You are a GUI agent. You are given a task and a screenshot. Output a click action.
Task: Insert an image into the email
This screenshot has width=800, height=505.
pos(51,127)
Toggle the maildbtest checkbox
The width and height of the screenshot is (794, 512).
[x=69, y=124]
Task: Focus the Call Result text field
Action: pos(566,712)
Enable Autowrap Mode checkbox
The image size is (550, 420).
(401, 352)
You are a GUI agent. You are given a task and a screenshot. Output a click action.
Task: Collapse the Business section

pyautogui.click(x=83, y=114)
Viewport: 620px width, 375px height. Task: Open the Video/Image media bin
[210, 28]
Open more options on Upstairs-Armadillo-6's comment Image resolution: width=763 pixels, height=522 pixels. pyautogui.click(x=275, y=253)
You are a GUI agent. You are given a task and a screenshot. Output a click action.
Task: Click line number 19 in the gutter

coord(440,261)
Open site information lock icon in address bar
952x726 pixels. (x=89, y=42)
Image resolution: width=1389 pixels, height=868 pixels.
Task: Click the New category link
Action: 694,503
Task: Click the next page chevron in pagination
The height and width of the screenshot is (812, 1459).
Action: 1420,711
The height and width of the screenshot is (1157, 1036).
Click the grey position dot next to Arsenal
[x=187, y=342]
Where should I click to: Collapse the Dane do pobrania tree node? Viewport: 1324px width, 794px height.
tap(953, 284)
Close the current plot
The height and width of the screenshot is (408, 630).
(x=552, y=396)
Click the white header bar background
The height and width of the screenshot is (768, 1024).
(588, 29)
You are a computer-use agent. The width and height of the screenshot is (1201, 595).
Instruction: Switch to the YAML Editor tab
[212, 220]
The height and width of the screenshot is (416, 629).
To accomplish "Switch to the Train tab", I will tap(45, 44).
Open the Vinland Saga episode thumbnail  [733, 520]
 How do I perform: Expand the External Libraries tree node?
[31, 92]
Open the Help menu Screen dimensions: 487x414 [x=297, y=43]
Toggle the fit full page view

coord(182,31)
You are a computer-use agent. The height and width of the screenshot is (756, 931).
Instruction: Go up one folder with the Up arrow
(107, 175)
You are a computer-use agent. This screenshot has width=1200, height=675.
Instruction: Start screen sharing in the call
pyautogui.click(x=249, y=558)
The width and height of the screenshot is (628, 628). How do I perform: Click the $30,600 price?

☆ ☆ ☆ ☆ ☆ ☆ ☆

■ Direction ■
Reproduce all of the records above verbatim, line by line, from the first through the last.

■ Full solution ■
You are a GUI agent. You are given a task and a screenshot. Output a click action.
Task: Insert an image into the email
This screenshot has width=800, height=505.
pos(51,127)
Toggle the maildbtest checkbox
The width and height of the screenshot is (794, 512).
[x=69, y=124]
Task: Focus the Call Result text field
Action: pos(566,712)
Enable Autowrap Mode checkbox
The image size is (550, 420).
(401, 352)
You are a GUI agent. You are given a task and a screenshot. Output a click action.
Task: Collapse the Business section

pyautogui.click(x=83, y=114)
Viewport: 620px width, 375px height. Task: Open the Video/Image media bin
[210, 28]
Open more options on Upstairs-Armadillo-6's comment Image resolution: width=763 pixels, height=522 pixels. pyautogui.click(x=275, y=253)
You are a GUI agent. You are given a task and a screenshot. Output a click action.
Task: Click line number 19 in the gutter

coord(440,261)
Open site information lock icon in address bar
952x726 pixels. (x=89, y=42)
Image resolution: width=1389 pixels, height=868 pixels.
Task: Click the New category link
Action: 694,503
Task: Click the next page chevron in pagination
The height and width of the screenshot is (812, 1459).
Action: 1420,711
The height and width of the screenshot is (1157, 1036).
Click the grey position dot next to Arsenal
[x=187, y=342]
Where should I click to: Collapse the Dane do pobrania tree node? Viewport: 1324px width, 794px height.
tap(953, 284)
Close the current plot
The height and width of the screenshot is (408, 630).
(x=552, y=396)
Click the white header bar background
The height and width of the screenshot is (768, 1024).
(588, 29)
You are a computer-use agent. The width and height of the screenshot is (1201, 595).
Instruction: Switch to the YAML Editor tab
[212, 220]
The height and width of the screenshot is (416, 629).
To accomplish "Switch to the Train tab", I will tap(45, 44).
Open the Vinland Saga episode thumbnail  [733, 520]
 How do I perform: Expand the External Libraries tree node?
[31, 92]
Open the Help menu Screen dimensions: 487x414 [x=297, y=43]
Toggle the fit full page view

coord(182,31)
You are a computer-use agent. The height and width of the screenshot is (756, 931).
Instruction: Go up one folder with the Up arrow
(107, 175)
You are a computer-use agent. This screenshot has width=1200, height=675.
Instruction: Start screen sharing in the call
pyautogui.click(x=249, y=558)
The width and height of the screenshot is (628, 628). How do I perform: Click the $30,600 price?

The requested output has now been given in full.